That pale blue dot (no, not the DOT (dept. of transportation) that keeps us going)

“Look again at that dot. That’s here. That’s home. That’s us. On it everyone you love, everyone you know, everyone you ever heard of, every human being who ever was, lived out their lives. The aggregate of our joy and suffering, thousands of confident religions, ideologies, and economic doctrines, every hunter and forager, every hero and coward, every creator and destroyer of civilization, every king and peasant, every young couple in love, every mother and father, hopeful child, inventor and explorer, every teacher of morals, every corrupt politician, every “superstar,” every “supreme leader,” every saint and sinner in the history of our species lived there — on a mote of dust suspended in a sunbeam.
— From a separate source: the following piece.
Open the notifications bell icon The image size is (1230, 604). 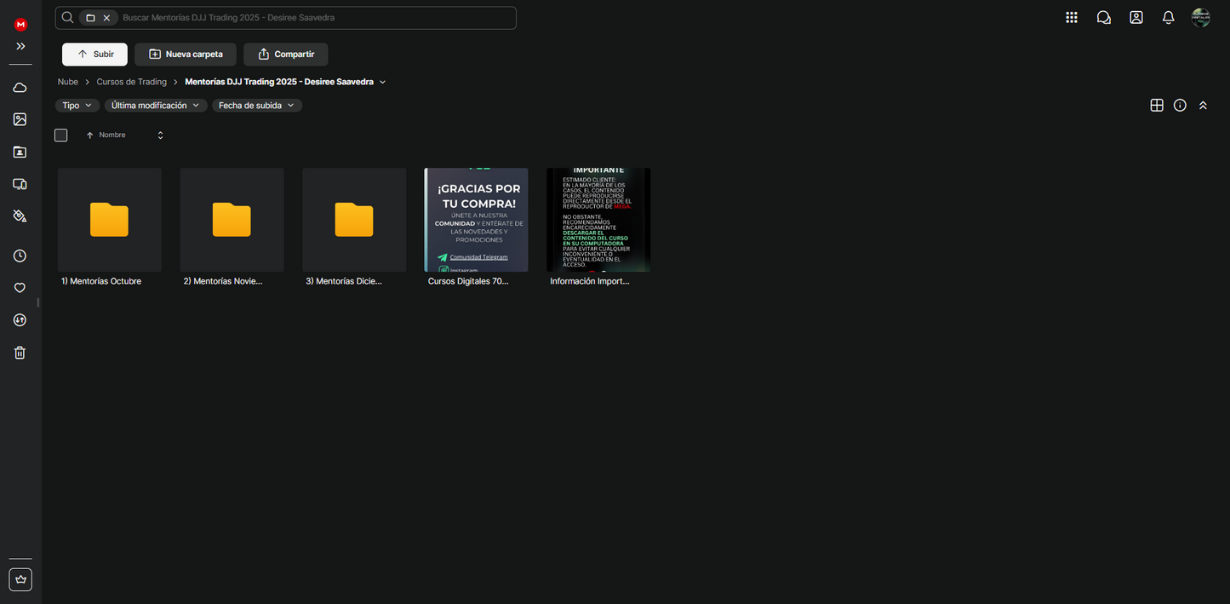1168,18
The Earth is a very small stage in a vast cosmic arena. Think of the endless cruelties visited by the inhabitants of one corner of this pixel on the scarcely distinguishable inhabitants of some other corner, how frequent their misunderstandings, how eager they are to kill one another, how fervent their hatreds. Think of the rivers of blood spilled by all those generals and emperors so that, in glory and triumph, they could become the momentary masters of a fraction of a dot. From Carl Sagan’s “Pale Blue Dot: A Vision of the Human Future in Space.”
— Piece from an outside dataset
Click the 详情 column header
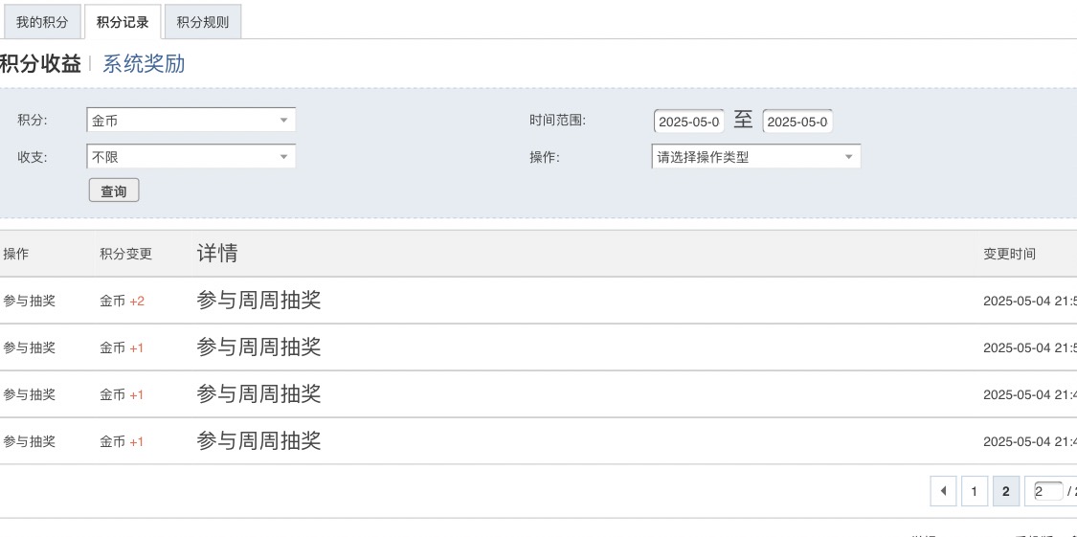 coord(217,254)
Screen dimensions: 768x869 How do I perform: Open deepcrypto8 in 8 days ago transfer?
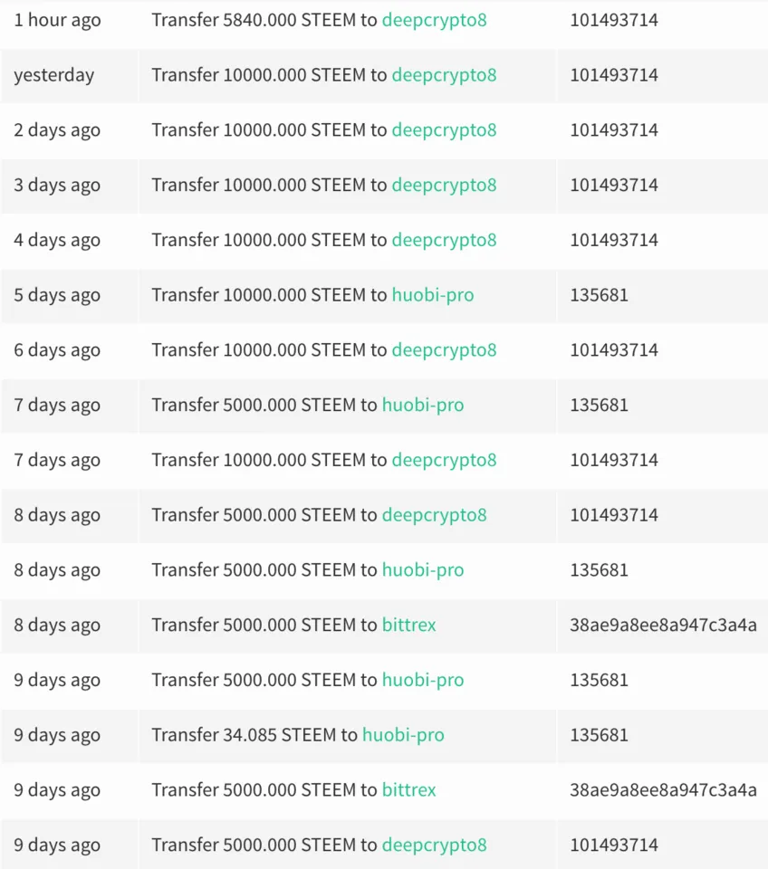pyautogui.click(x=434, y=515)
What did you do the day Earth smiled?

Ship’s log

17 June 1987, 17:53

I have entered a new adventure in learning (for which my wife and I have given one hundred and seventy-seven American dollars).  This adventure is entitled Sociology 480 – Society of the Future.  The other members of this adventure will share the ideas we bring to the class and the ideas of the members of the Worldwatch Institute who have issued “A Worldwatch Institute Report on Progress Toward a Sustainable Society,” entitled State of the World 1987.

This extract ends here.